> [GOAL]
Write the next part of the TrueNAS maintenance log below, starting right after its final line.

> [EXCERPT PROVIDED]
## START
10 KiB
TrueNAS Maintenance Log
Date: 2025-10-01
TL;DR
- Fixed Redis not starting due to bad container args. Set persistence and memory policy via env and verified.
- Stopped Postgres from ignoring tuned configs by removing the CLI override and explicitly setting sane values.
- Tuned ZFS dataset and host kernel settings for DB workloads.
- Verified results inside running pods.
1) Baseline snapshot script
Collected a fast system snapshot for Nextcloud troubleshooting.
sudo bash /tmp/nc_sysdump.sh
Why: one-shot view of OS, CPU, memory, ZFS, ARC, datasets, k3s pods, open ports, THP, swappiness, timers, and quick Redis/Postgres presence checks. 1
2) ZFS and host tuning for Postgres
Applied ZFS dataset properties and kernel flags appropriate for OLTP.
PGDATA="Pool2/ix-applications/releases/nextcloud/volumes/ix_volumes/pgData"
sudo zfs set recordsize=8K atime=off compression=lz4 logbias=latency primarycache=all "$PGDATA"
## END
> [DATA]
## START
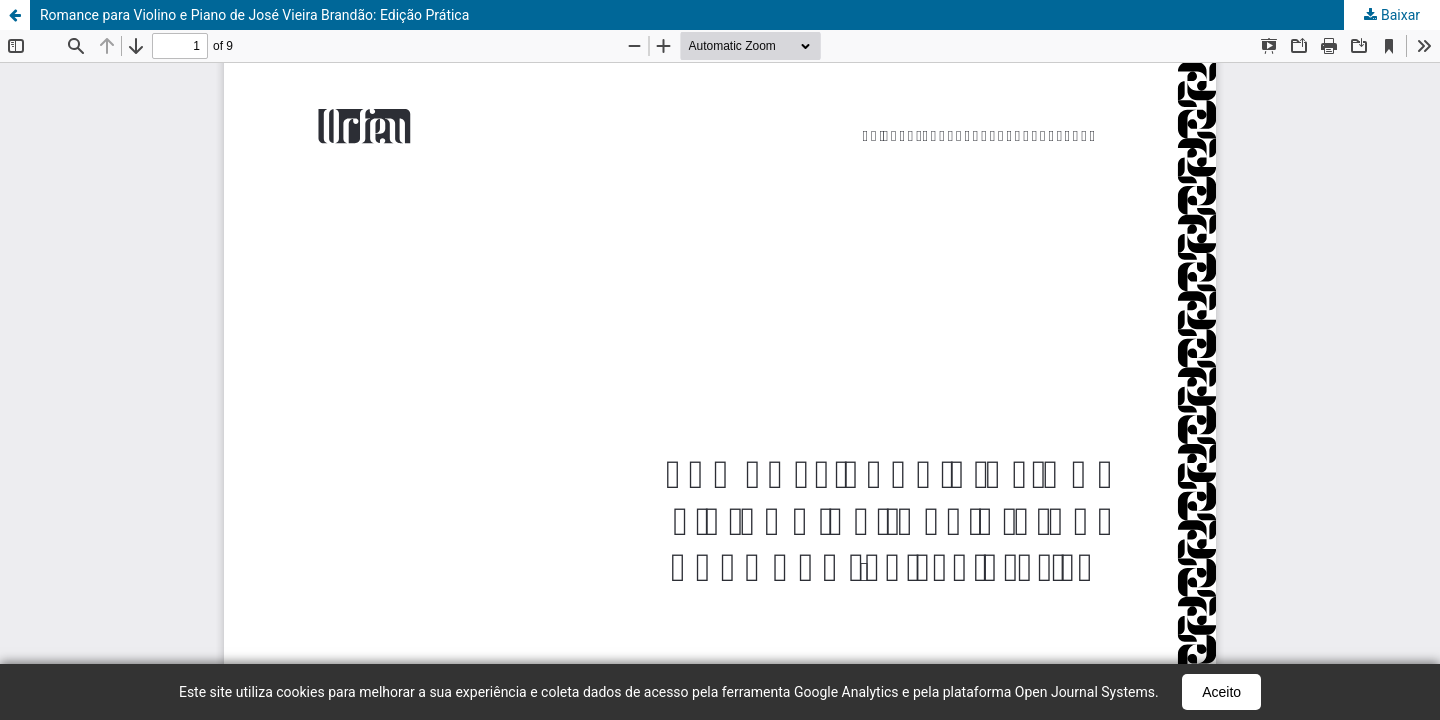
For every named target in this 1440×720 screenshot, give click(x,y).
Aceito (1221, 692)
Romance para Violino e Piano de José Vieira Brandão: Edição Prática (254, 15)
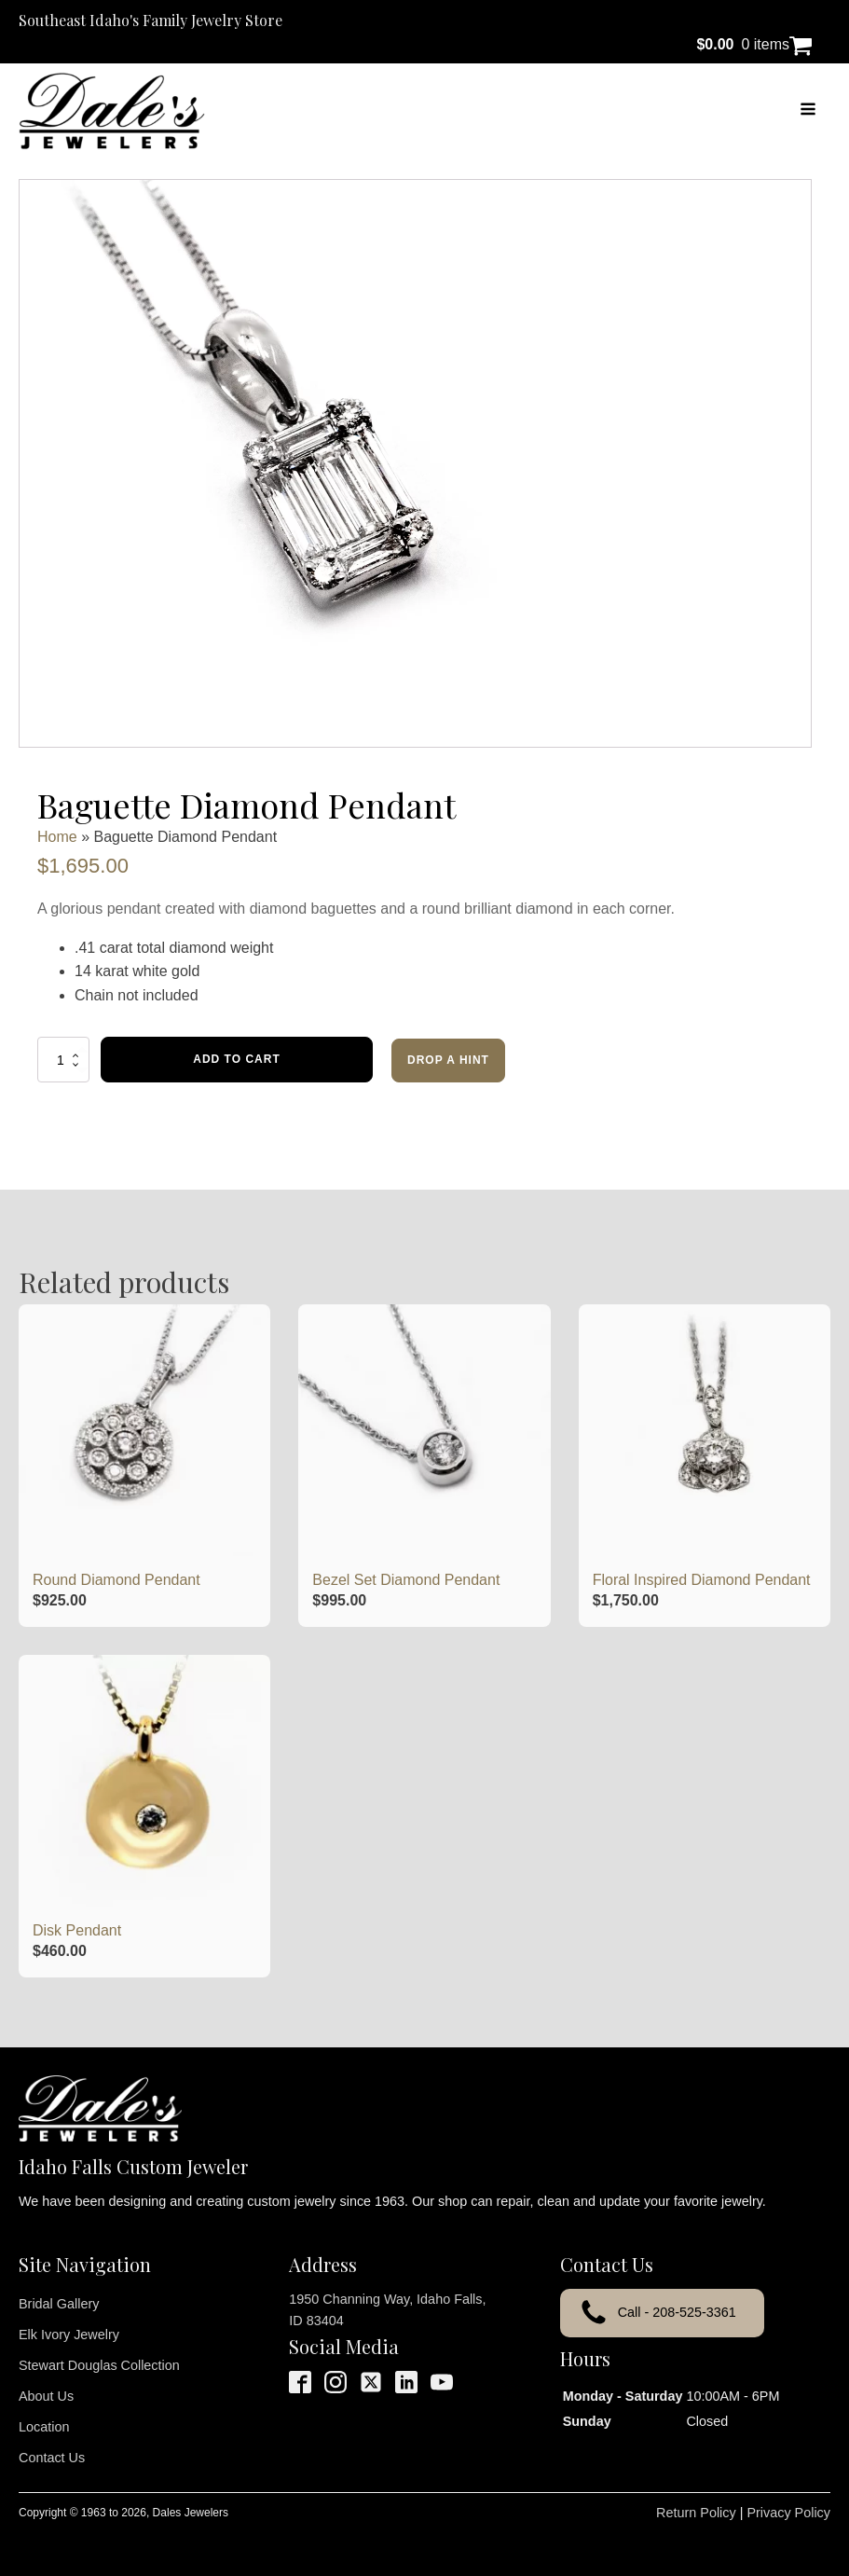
## END
> [OUTPUT]
echo never | sudo tee /sys/kernel/mm/transparent_hugepage/enabled >/dev/null
echo never | sudo tee /sys/kernel/mm/transparent_hugepage/defrag >/dev/null
# Persist THP disable and low swappiness
sudo tee /etc/systemd/system/disable-thp.service >/dev/null <<'EOF'
[Unit]
Description=Disable Transparent Huge Pages
After=multi-user.target
[Service]
Type=oneshot
ExecStart=/bin/sh -c 'echo never > /sys/kernel/mm/transparent_hugepage/enabled'
ExecStart=/bin/sh -c 'echo never > /sys/kernel/mm/transparent_hugepage/defrag'
RemainAfterExit=yes
[Install]
WantedBy=multi-user.target
EOF
sudo systemctl daemon-reload
sudo systemctl enable --now disable-thp.service
sudo sysctl vm.swappiness=1
echo 'vm.swappiness=1' | sudo tee /etc/sysctl.d/99-redis-db.conf >/dev/null
sudo sysctl --system
Why: 8K recordsize matches PG page size and reduces read-modify-write churn; logbias=latency reduces ZIL latency; THP off avoids latency spikes for PG; low swappiness keeps hot pages in RAM. 2 3 4
3) Redis: persistence and memory policy
Initial failure was due to passing raw -- args to the Bitnami entrypoint, which treated them as shell options and crashed. Fixed by removing args and using env-based config.
Bad args removed
NS=ix-nextcloud
DEP=nextcloud-redis
k3s kubectl -n $NS patch deploy $DEP --type=json -p='[
{"op":"remove","path":"/spec/template/spec/containers/0/args"}
]'
Good settings applied via env
k3s kubectl -n $NS set env deploy/$DEP \
REDIS_APPENDONLY=yes \
REDIS_APPENDFSYNC=everysec \
REDIS_MAXMEMORY=8gb \
REDIS_MAXMEMORY_POLICY=allkeys-lru
k3s kubectl -n $NS rollout restart deploy/$DEP
Verification
NS=ix-nextcloud
POD=$(k3s kubectl -n $NS get pods | awk '/nextcloud-redis/{print $1; exit}')
REDIS_PASS=$(k3s kubectl -n $NS get secret nextcloud-redis-creds -o jsonpath='{.data.REDIS_PASSWORD}' | base64 -d)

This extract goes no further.